La ciudad contempla otorgar 21,500 permisos para vendedores ambulantes distribuidos entre los cinco condados. Las nuevas autorizaciones abarcarán tanto la venta de alimentos como de diferentes tipos de mercancías, ampliando las posibilidades para trabajadores que durante años han enfrentado restricciones debido al limitado número de licencias disponibles.
La decisión representa un cambio importante para un sector compuesto en gran medida por inmigrantes que dependen de esta actividad como fuente de ingresos. Muchos vendedores trabajan durante largas jornadas y en condiciones que pueden resultar difíciles, mientras intentan mantener sus negocios y sostener económicamente a sus familias.
En enero, el Ayuntamiento de Nueva York votó a favor de aprobar nuevas licencias para la venta ambulante, dejando sin efecto el veto que había sido mantenido por el entonces alcalde Eric Adams. Con esta decisión, las autoridades municipales dieron paso a una ampliación que llevaba décadas siendo reclamada por trabajadores y organizaciones vinculadas al sector.

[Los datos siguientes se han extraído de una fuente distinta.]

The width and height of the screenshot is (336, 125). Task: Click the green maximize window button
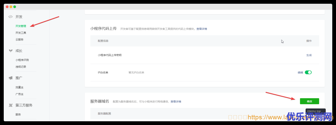pos(15,7)
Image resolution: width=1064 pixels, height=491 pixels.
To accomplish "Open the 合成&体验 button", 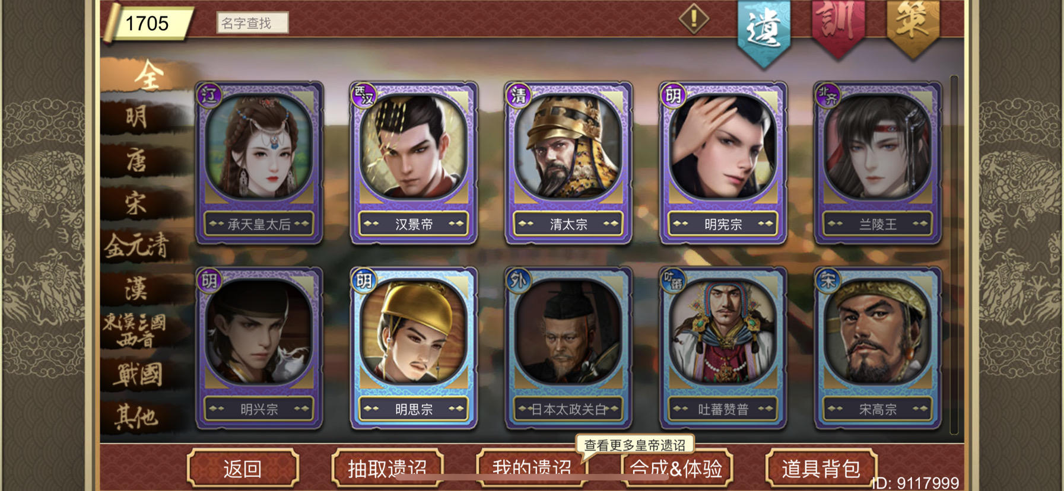I will 676,468.
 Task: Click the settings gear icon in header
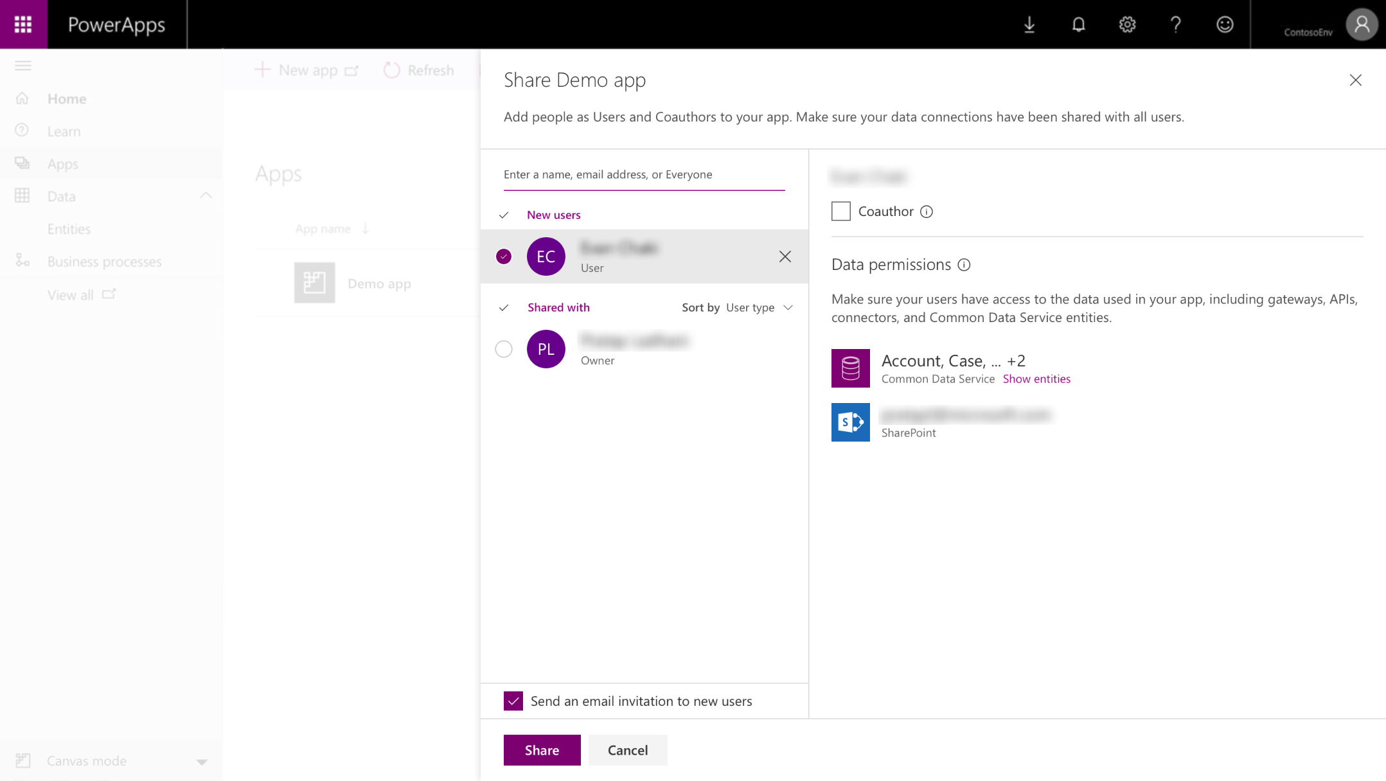pyautogui.click(x=1127, y=24)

El sistema de licencias había mantenido durante años un número limitado de permisos, lo que dificultaba que nuevos vendedores pudieran incorporarse formalmente a la actividad. Esta situación provocó que numerosos trabajadores desarrollaran sus negocios bajo un escenario de incertidumbre y con dificultades para obtener las autorizaciones necesarias.
Los promotores de la expansión consideran que el aumento de licencias permitirá brindar mayores oportunidades económicas a trabajadores que, en muchos casos, forman parte de comunidades inmigrantes. También sostienen que la medida puede contribuir a una mayor organización y regulación de la venta ambulante en las calles de la ciudad.
Para la comunidad dominicana, especialmente para quienes desarrollan actividades comerciales en el Alto Manhattan y otros sectores con una importante presencia de inmigrantes, la ampliación puede representar una nueva oportunidad para formalizar sus negocios y continuar generando ingresos mediante la venta de alimentos y mercancías.
Las autoridades deberán implementar ahora el proceso correspondiente para la distribución de los nuevos permisos, mientras los trabajadores interesados deberán cumplir con los requisitos establecidos por la ciudad para poder operar legalmente.
La expansión pone fin a décadas de restricciones en el número de licencias y abre una nueva etapa para los vendedores ambulantes de Nueva York, un sector que desempeña un papel importante dentro de la economía de numerosos barrios y que está estrechamente vinculado a las comunidades inmigrantes de la ciudad.